### ACTIVITY
Find the line with "This screenshot has height=840, width=1449." in the records below. Copy it and every line after it, up to and including the line with "You are a GUI".

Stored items
■ ■ ■ ■ ■ ■ ■
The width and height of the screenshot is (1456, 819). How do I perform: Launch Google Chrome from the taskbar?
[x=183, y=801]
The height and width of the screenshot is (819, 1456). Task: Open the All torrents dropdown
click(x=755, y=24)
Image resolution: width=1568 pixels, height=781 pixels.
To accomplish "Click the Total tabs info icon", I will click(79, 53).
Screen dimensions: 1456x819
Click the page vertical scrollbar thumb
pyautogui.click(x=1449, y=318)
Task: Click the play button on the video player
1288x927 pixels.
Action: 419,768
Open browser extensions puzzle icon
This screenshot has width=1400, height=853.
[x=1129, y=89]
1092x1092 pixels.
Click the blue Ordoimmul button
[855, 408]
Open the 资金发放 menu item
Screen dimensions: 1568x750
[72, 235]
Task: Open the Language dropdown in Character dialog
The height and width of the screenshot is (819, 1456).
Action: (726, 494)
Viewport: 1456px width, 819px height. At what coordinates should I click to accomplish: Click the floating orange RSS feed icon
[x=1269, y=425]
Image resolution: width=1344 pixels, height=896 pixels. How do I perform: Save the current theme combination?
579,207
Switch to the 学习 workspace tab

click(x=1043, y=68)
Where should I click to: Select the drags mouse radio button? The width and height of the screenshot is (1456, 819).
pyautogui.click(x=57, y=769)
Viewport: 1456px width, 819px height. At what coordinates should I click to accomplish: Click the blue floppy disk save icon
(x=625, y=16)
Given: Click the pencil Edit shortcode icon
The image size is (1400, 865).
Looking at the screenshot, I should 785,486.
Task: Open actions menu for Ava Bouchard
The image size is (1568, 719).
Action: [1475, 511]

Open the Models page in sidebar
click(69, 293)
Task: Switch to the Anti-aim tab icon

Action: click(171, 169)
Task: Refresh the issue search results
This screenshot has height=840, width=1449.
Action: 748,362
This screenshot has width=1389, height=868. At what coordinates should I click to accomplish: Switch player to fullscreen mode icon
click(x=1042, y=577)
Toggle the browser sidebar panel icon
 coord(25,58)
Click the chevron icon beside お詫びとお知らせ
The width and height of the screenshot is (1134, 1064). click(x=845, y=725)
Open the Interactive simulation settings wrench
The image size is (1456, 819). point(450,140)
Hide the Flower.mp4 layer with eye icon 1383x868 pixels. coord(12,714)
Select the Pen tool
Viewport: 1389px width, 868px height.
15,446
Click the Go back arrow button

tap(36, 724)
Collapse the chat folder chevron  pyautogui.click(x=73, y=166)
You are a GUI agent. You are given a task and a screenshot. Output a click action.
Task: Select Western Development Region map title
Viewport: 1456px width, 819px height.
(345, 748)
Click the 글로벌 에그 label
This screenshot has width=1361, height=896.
■ ■ ■ ■ ■ ■ ■
### EXERCISE RESULT
This screenshot has height=840, width=1449.
Action: 748,362
This screenshot has width=1389, height=868. At what coordinates should I click to accomplish: Switch player to fullscreen mode icon
click(x=1042, y=577)
Toggle the browser sidebar panel icon
 coord(25,58)
Click the chevron icon beside お詫びとお知らせ
The width and height of the screenshot is (1134, 1064). click(x=845, y=725)
Open the Interactive simulation settings wrench
The image size is (1456, 819). point(450,140)
Hide the Flower.mp4 layer with eye icon 1383x868 pixels. coord(12,714)
Select the Pen tool
Viewport: 1389px width, 868px height.
15,446
Click the Go back arrow button

tap(36, 724)
Collapse the chat folder chevron  pyautogui.click(x=73, y=166)
You are a GUI agent. You are given a task and a screenshot. Output a click action.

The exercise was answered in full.